SentencePiece Tokenizer

J_Johnson · March 21, 2021, 9:43am

I’m trying to understand how to properly use the generate_sp_model output as a tokenizer.

A simplified coding example is as follows:

import torch
import io
import csv
from torchtext.data.functional import generate_sp_model, load_sp_model, sentencepiece_tokenizer, sentencepiece_numericalizer
from collections import Counter
from torchtext.vocab import Vocab

list_a = ["sentencepiece encode as pieces", "examples to try!"]

with open('sample.csv', 'w', newline='', encoding='utf-8') as f:
    writer=csv.writer(f)
    writer.writerows(list_a)

generate_sp_model('sample.csv',vocab_size=21,model_prefix='sample')
vocab_tokenizer = load_sp_model('sample.model')  #spmodel is a tokenizer
sp_tokens_generator=sentencepiece_tokenizer(sp_model=vocab_tokenizer)
sp_id_generator= sentencepiece_numericalizer(vocab_tokenizer)

print(list(sp_id_generator(list_a)))
print(list(sp_tokens_generator(list_a)))

def build_vocab(filepath, tokenizer):
    counter = Counter()
    with io.open(filepath, encoding="utf8") as f:
        for string_ in f:
            counter.update(tokenizer(string_))
    return Vocab(counter, specials=['<unk>', '<pad>', '<bos>', '<eos>'])

en_vocab=build_vocab('sample.csv', vocab_tokenizer)

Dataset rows
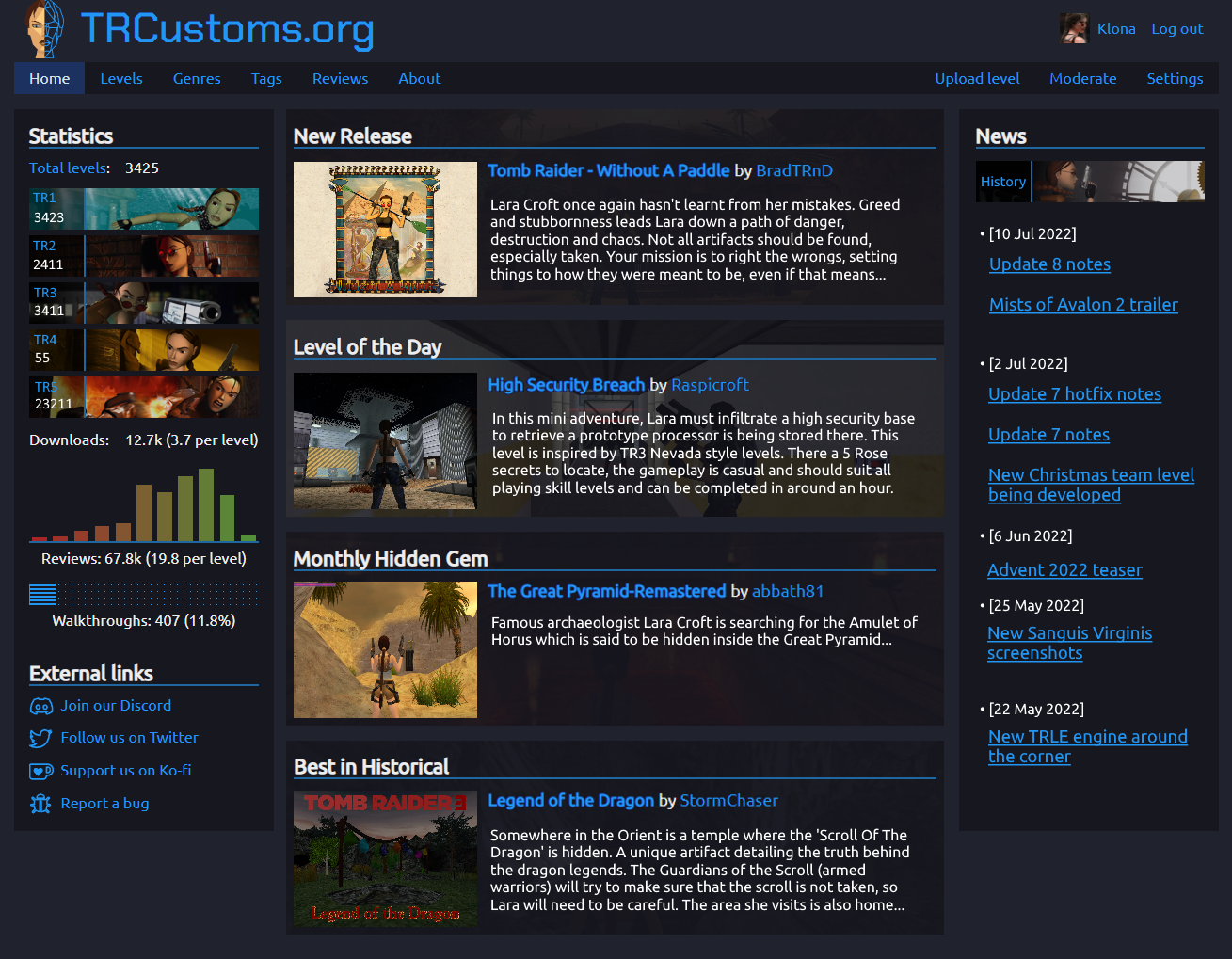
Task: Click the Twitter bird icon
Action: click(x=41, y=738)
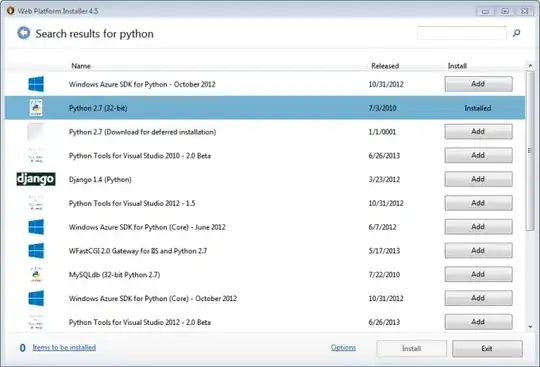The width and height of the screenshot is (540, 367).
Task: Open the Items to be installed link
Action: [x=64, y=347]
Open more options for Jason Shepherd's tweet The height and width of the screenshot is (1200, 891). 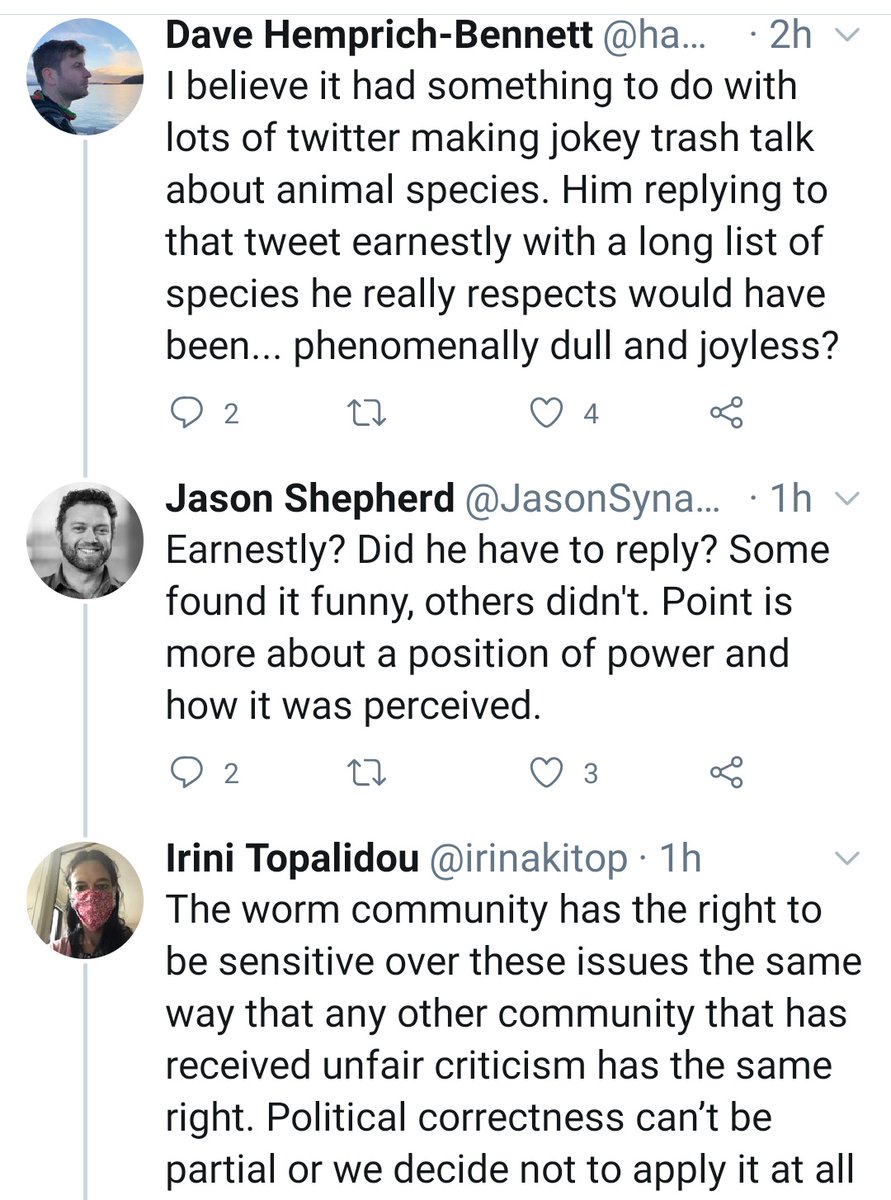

## GIVEN PROBLEM
From the SentencePiece tokenizer post above, write out the passage word for word, starting with "writer.writerows(list_a)" and going on through "print(list(sp_id_generator(list_a)))".

## CORRECT RESPONSE
writer.writerows(list_a)

generate_sp_model('sample.csv',vocab_size=21,model_prefix='sample')
vocab_tokenizer = load_sp_model('sample.model')  #spmodel is a tokenizer
sp_tokens_generator=sentencepiece_tokenizer(sp_model=vocab_tokenizer)
sp_id_generator= sentencepiece_numericalizer(vocab_tokenizer)

print(list(sp_id_generator(list_a)))